Cumhuriyet'in ilanından sonra bir bölümü Nafia Vekaleti'ne, bir bölümü de İktisat Vekaleti'ne bağlı olan, ulaştırma ve haberleşme hizmetleri, olumlu bir adımla 27 Mayıs 1939'da 3613 Sayılı Kanun'la Ulaştırma Bakanlığı çatısı altında toplanmış. Daha önceleri, Bayındırlık ve İskan Bakanlığı'na bağlı olan Demiryolları, Limanlar ve Havameydanları İnşaatı (DLH) Genel Müdürlüğü de, 1986'da Ulaştırma'ya dahil edilmiş. Şimdilerde (AYGM) Altyapı Yatırımları Genel Müdürlüğü adını alan DLH'nın, en son genel müdürü olarak Ahmet Arslan adını çok iyi hatırlıyoruz.
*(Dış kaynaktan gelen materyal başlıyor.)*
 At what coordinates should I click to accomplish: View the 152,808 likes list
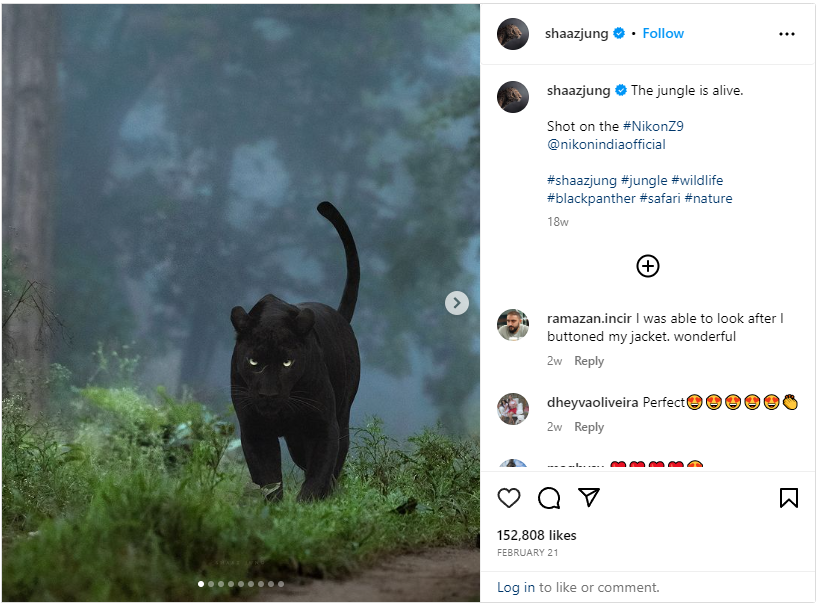coord(537,535)
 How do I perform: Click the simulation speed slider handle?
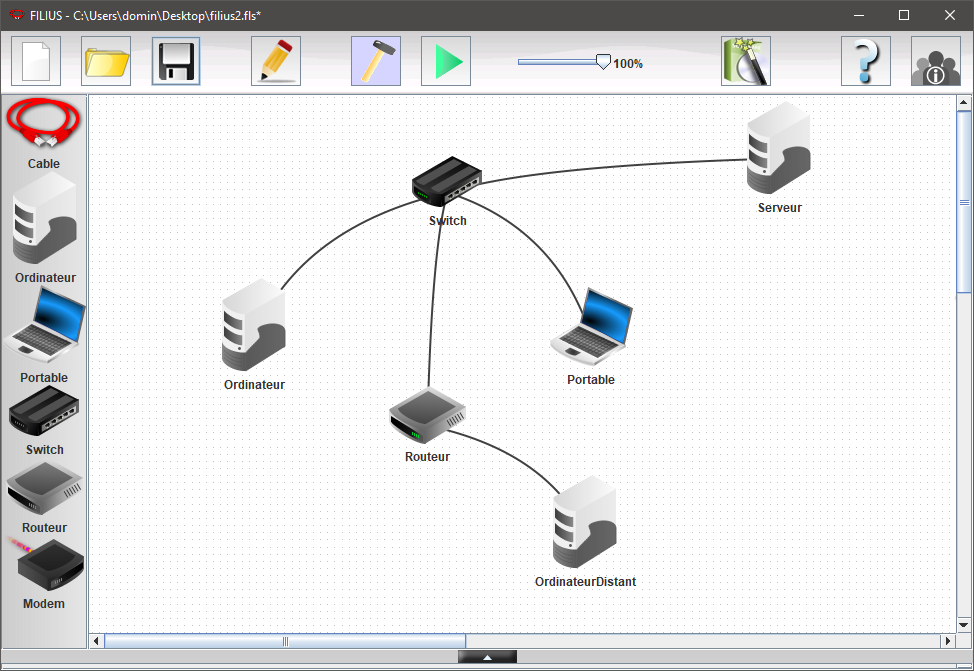tap(603, 62)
Geniş bir faaliyet alanı olan bu kurumu iyi bir noktaya taşıyan, Karslı genç ve başarılı bürokrat, ulaştırma deyince akla ilk gelen isim olan Binali Yıldırım'ın onay ve desteği ile politika alanında şansını deneyip, önce memleketinden milletvekili seçilir, ardından da doğru tercihle, Ulaştırma, Denizcilik ve Haberleşme Bakanlığı'na atanır.

Yükleniciler ve hizmet alımı yapılanlar dahil, 240 bin kişilik bir büyük ailemiz var diyen, Bakan Arslan'ın "Rehber belli. Rehber Ulu Önder Atatürk'ün gösterdiği muasır medeniyetler seviyesinin üstüne çıkmak" sözü ile yapılan bir çok önemli işi mütevazı bir şekilde anlatarak dikkat çekiyor. 
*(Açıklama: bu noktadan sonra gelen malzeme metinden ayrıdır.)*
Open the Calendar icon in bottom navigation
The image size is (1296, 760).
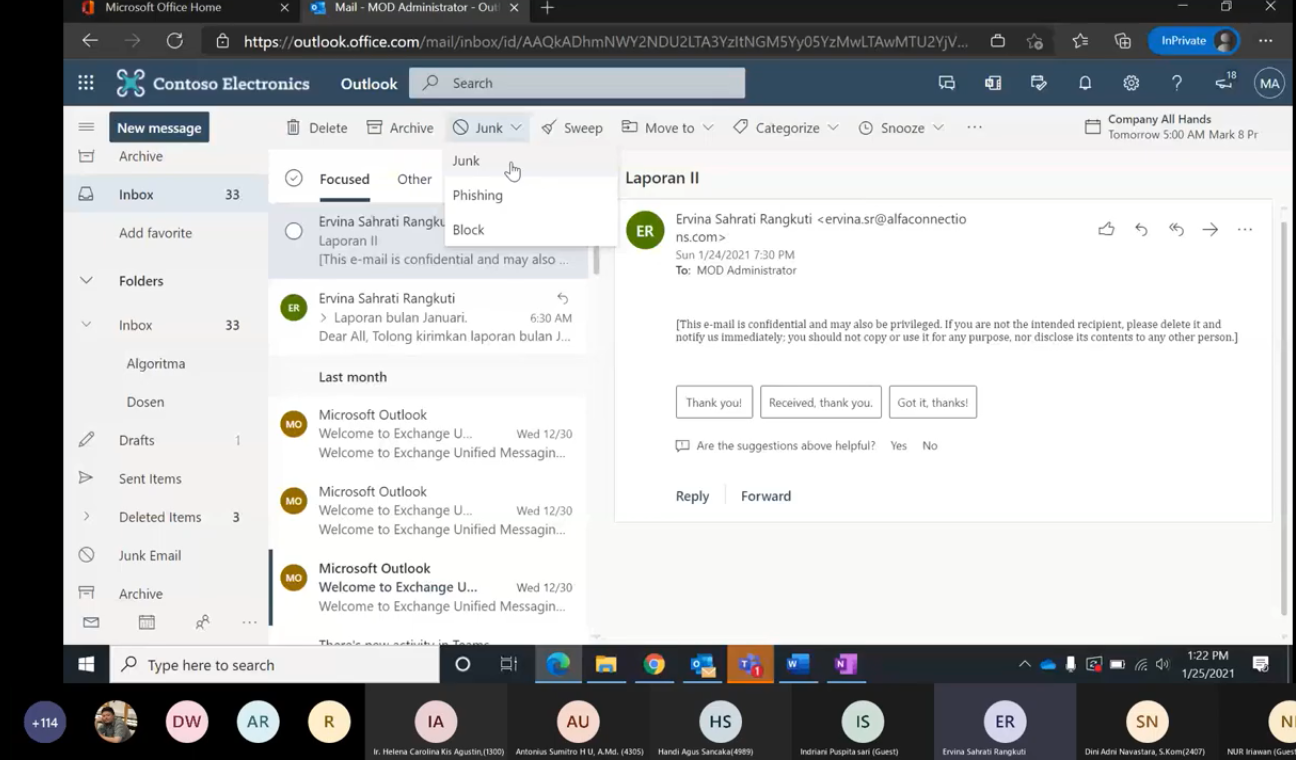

Türkiye'de, 14 yıl önce sadece 26 olan havalimanı sayısı, bizler fark etmeden iki kat artarak tam 55'e ulaşmış. Yapımı süren Çukurova'nın yanı sıra, Rize-Artvin, Yozgat, Karaman ve Gümüşhane-Bayburt Havalimanları'nın müjdesini veren Bakan Arslan; tabii ki asli görevi havalimanı işletmeciliği ve hava trafiğini düzenleyip kontrol etmek olan, Ulaştırma Ailesi'nin en büyüğü diye tanımladığım, Devlet Hava Meydanları İşletmesi (DHMİ) Genel Müdürlüğü'nün başarılı yönetici ve çalışanlarına güveniyordu.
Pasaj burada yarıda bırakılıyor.